The Grove, which reopened in August 2017 after extensive renovation, provides the ideal setting for a primary education from Grades 1 to 6 that is dedicated to hands-on learning. It’s a school with mixed-age classrooms, facilitators rather than teachers, and its very own sailboat (The Black Dolphin) for an outdoor classroom and sailing trips. Runner up in Pearson's 21st Century School of the Year competition, THS adopts a very unconventional approach to learning that welcomes both gifted students and children with special needs. Students are heavily involved in a curriculum that is focused more on critical thinking, problem solving, creativity and teamwork, and far less on tests and assessments. And, while THS offers an American curriculum that is based on AERO Standards, its curriculum is first and foremost “student-centric”.
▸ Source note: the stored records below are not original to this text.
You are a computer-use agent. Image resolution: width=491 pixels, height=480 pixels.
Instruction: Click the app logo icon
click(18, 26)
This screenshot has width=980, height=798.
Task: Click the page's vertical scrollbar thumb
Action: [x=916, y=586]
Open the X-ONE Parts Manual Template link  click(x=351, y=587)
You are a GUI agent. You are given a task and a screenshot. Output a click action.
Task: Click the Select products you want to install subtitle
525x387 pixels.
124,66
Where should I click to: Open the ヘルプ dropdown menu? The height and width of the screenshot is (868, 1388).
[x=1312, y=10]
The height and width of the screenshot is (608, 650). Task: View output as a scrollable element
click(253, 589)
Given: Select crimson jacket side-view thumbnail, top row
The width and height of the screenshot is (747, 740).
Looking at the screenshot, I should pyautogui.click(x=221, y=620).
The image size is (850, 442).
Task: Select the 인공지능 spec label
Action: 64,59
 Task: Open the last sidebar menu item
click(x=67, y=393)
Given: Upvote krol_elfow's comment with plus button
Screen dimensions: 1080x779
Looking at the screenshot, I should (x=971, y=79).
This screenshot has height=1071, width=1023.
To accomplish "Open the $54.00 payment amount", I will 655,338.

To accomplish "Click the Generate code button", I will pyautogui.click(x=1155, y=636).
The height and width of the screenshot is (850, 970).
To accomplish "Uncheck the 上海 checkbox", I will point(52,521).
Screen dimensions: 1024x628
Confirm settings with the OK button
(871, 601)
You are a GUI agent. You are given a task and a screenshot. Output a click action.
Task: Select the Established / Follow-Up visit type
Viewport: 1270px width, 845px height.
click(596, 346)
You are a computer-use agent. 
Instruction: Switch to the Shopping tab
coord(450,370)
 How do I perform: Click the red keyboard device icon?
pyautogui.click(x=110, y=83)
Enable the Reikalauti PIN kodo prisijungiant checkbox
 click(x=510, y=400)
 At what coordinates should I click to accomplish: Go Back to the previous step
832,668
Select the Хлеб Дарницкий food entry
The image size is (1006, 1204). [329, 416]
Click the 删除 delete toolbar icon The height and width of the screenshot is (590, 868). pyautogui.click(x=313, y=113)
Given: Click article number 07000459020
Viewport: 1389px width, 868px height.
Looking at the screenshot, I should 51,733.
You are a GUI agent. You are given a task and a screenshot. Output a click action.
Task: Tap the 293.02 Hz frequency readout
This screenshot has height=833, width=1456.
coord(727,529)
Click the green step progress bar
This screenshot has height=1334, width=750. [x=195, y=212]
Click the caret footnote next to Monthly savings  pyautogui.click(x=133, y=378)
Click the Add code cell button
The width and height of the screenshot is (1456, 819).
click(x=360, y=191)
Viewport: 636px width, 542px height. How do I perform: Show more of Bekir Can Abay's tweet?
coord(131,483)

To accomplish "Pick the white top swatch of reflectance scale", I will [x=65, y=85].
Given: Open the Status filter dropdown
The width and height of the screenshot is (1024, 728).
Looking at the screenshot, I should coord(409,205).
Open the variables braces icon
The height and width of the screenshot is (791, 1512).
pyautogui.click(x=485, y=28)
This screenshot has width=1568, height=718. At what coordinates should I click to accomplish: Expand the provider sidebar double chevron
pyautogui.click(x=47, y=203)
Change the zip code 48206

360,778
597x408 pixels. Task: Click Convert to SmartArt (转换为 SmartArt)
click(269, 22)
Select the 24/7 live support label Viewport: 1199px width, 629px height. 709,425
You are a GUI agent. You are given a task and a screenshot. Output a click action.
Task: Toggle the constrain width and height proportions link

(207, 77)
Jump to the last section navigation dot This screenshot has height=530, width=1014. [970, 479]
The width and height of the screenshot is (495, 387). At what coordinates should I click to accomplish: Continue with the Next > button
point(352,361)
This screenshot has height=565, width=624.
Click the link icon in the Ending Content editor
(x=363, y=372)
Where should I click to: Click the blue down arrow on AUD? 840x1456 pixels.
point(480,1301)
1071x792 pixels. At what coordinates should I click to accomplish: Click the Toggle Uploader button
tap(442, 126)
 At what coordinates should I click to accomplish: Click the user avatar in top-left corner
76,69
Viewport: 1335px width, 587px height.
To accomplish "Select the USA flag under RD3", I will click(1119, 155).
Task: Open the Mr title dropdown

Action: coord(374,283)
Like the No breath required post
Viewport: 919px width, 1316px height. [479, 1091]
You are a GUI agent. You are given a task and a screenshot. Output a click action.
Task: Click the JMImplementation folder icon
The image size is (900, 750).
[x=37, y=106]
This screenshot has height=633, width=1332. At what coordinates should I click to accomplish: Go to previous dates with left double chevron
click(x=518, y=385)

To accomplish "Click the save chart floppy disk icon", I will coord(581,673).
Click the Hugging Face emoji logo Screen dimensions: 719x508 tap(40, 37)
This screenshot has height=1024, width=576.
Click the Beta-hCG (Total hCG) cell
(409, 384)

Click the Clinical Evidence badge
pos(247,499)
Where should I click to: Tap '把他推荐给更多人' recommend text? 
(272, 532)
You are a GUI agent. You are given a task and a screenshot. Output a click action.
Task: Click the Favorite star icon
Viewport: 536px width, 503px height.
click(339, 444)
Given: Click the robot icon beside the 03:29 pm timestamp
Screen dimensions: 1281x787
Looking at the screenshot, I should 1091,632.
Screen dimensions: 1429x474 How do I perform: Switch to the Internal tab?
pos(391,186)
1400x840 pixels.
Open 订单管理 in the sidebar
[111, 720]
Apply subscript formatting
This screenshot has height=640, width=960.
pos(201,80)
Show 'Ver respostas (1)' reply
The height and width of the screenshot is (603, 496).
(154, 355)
“We give our students the autonomy, time, resources and respect to pursue projects that interest them. We hire very specifically for teachers who understand our “learn and adapt” approach and culture of trust, support and collaboration with students. THS teachers are not lecturers but facilitators, and they understand that integrating student-led learning and dialogue is critical.”
These are the words of founder and head of school Dr. Jadis Blurton, a “child psychologist with educational expertise”, who is pictured on the school’s website sat on a boat in casual attire, not in a suit behind a desk. It gives you just an indication of the style and learning of this school. While it may not appeal to every parent, this school offers an alternative to the typical education on offer in Hong Kong.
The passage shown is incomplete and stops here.